May 25, 2013

The Peter Cushing Centennial Blogathon : Day One

This week, upon the 100th anniversary of his birth, May 26, 1913, fellow bloggers are joining me in celebrating the life and career of actor Peter Cushing.

A young man and a fledgling actor in 1939, Cushing traveled halfway around the world to Hollywood where he got his first film experience under director James Whale. In 1940, he appeared opposite Laurel and Hardy in A Chump at Oxford. Kicking around the film capital, he joined fellow British expats playing cricket and he met Boris Karloff. Compelled by patriotism, Cushing cut short his Hollywood adventure and headed back home to duty in blitzkrieged London. He was promptly drafted into the theater and soon touring the world as a member of Laurence Olivier’s troupe. He would play Osric to Olivier’s Hamlet in the 1948 film adaptation.
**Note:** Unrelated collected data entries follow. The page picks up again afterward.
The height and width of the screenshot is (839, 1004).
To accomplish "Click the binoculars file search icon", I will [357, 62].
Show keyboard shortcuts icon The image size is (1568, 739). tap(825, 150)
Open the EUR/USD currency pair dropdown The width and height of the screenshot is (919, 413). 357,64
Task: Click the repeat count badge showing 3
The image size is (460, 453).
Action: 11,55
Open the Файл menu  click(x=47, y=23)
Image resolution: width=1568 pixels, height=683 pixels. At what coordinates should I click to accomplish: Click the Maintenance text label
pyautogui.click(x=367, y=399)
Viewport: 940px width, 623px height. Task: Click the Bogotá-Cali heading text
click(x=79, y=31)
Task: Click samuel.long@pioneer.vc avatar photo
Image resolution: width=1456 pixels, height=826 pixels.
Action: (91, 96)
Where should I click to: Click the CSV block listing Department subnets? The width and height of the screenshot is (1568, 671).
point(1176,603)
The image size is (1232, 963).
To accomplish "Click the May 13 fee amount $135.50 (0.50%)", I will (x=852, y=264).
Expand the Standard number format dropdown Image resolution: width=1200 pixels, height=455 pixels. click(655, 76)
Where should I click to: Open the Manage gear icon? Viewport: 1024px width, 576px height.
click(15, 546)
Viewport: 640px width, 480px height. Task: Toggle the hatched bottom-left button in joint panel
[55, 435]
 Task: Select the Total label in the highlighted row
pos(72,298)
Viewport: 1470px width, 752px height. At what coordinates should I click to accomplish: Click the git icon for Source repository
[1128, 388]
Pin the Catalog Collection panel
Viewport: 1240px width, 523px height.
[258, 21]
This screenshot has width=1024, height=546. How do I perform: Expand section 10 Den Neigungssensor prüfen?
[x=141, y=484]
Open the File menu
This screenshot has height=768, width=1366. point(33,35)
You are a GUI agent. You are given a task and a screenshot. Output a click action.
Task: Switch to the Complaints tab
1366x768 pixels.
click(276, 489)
In the Fifties, Cushing became a household name on British television with award-winning performances in live broadcasts playing, among many others, Beau Brummell and Winston Smith in Nineteen Eighty-Four. In 1957, with The Curse of Frankenstein for Hammer Films, Cushing embarked on a spectacular career as a horror film star, rising to a pantheon that includes the Chaneys, Boris Karloff, Bela Lugosi, and his contemporaries and friends Vincent Price and Christopher Lee.

No sketch, however brief, of Peter Cushing’s extraordinary life and career is complete without a mention of his wife Helen, née Beck, who passed away in 1971. Cushing was devastated and he would mourn her every day for the rest of his life. He would say that he was just killing time, only waiting to be reunited with her. I was in London last winter, doing research at the National Gallery where I had access to Peter Cushing’s file. It contained a photograph of a young Helen Beck, and I was struck by her beauty and the kindness in her eyes, and I understood, a little bit at least, how deeply her loss must have affected Cushing.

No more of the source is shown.